**Data for analysis:**

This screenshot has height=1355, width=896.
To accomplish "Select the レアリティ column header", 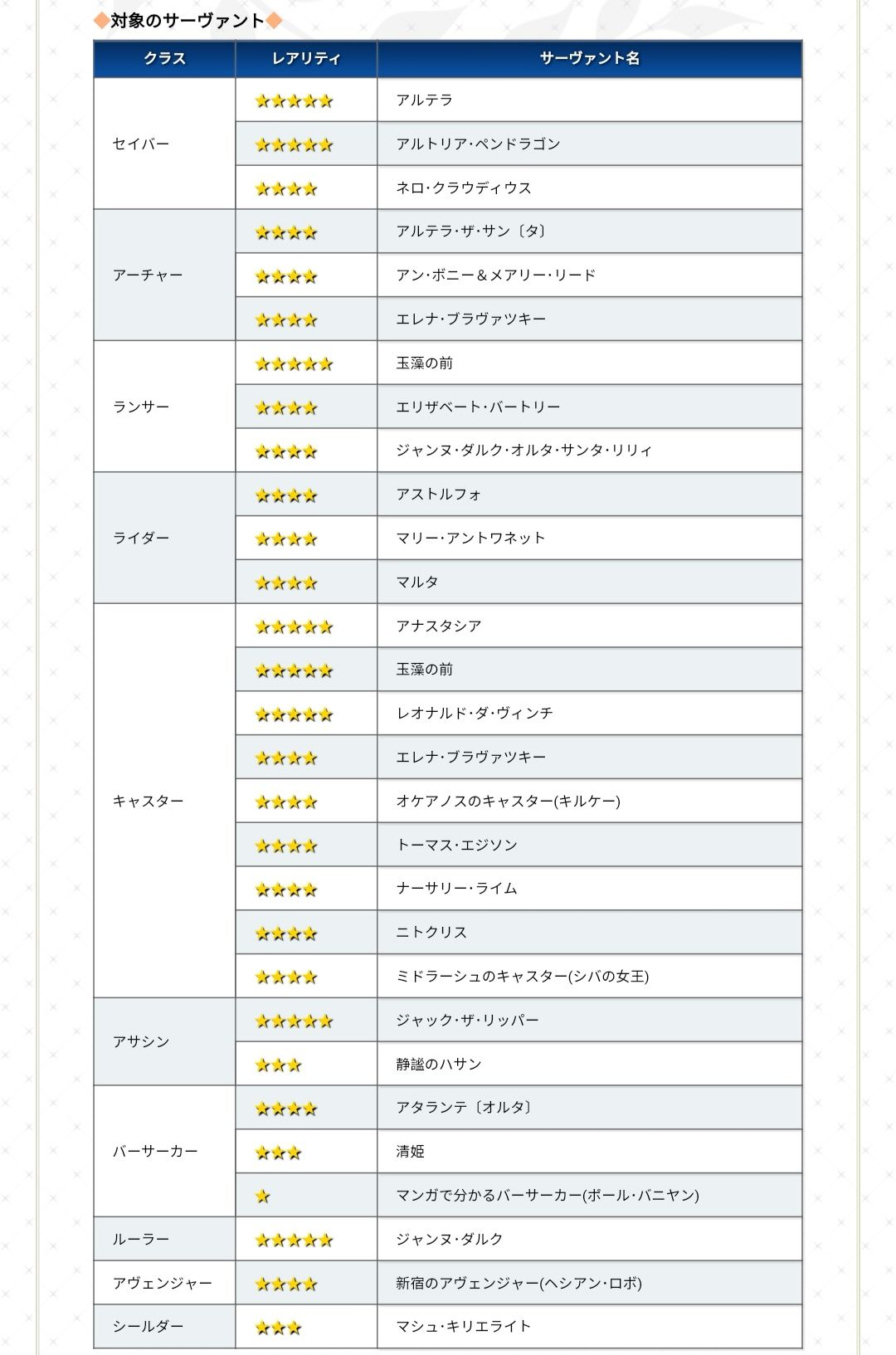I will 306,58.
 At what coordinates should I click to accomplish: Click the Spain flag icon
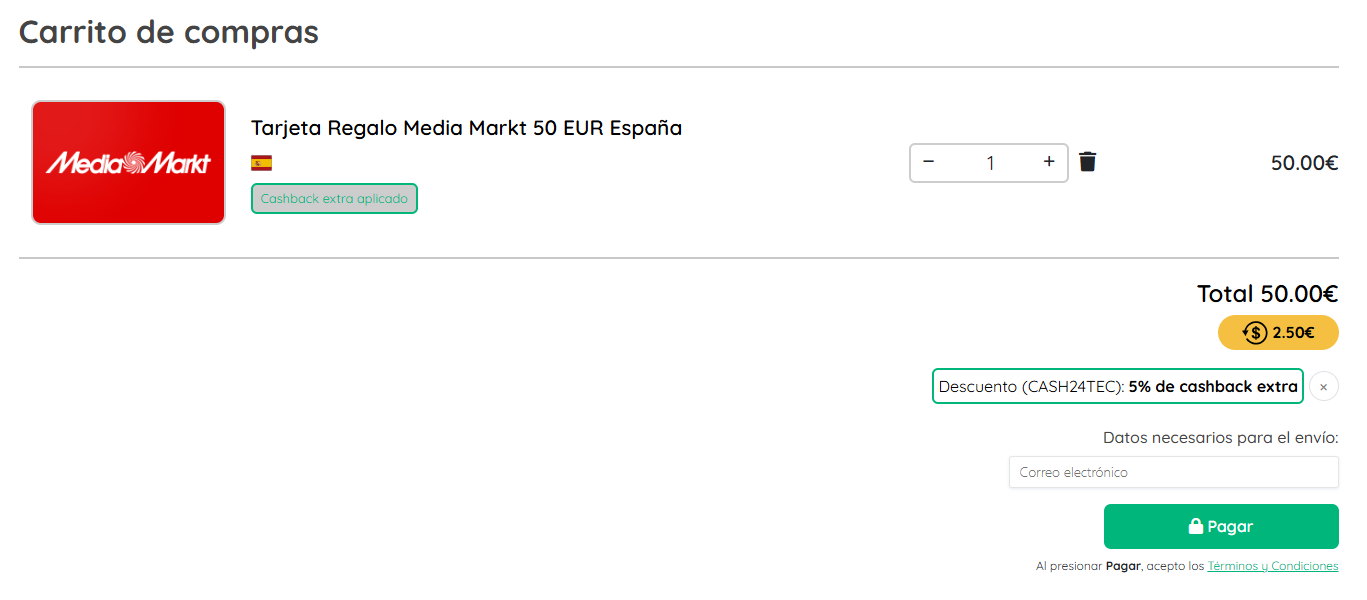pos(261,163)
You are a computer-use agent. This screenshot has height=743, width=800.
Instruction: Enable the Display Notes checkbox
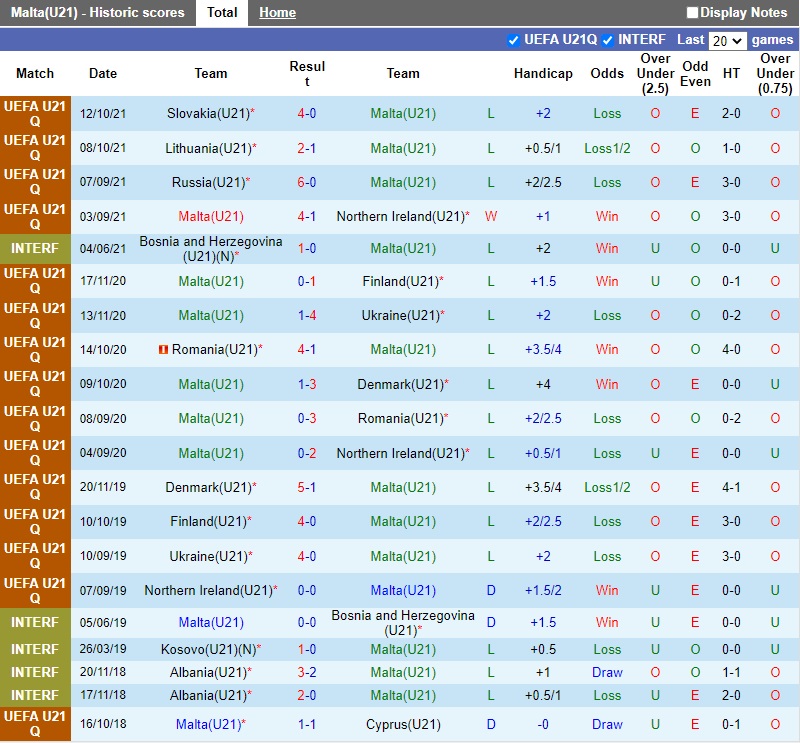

* * *

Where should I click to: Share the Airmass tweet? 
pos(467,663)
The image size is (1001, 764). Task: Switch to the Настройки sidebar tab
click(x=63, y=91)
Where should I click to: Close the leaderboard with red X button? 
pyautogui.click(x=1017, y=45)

**Exercise aim:** Working from the data above, repeat exactly, and only, the lines that begin at the line containing "At what coordinates" and stop after the line containing "Instruction: Enable the"; pictures are not copied.

**Expected answer:**
 At what coordinates should I click to accomplish: Click the Spain flag icon
pos(261,163)
You are a computer-use agent. This screenshot has height=743, width=800.
Instruction: Enable the Display Notes checkbox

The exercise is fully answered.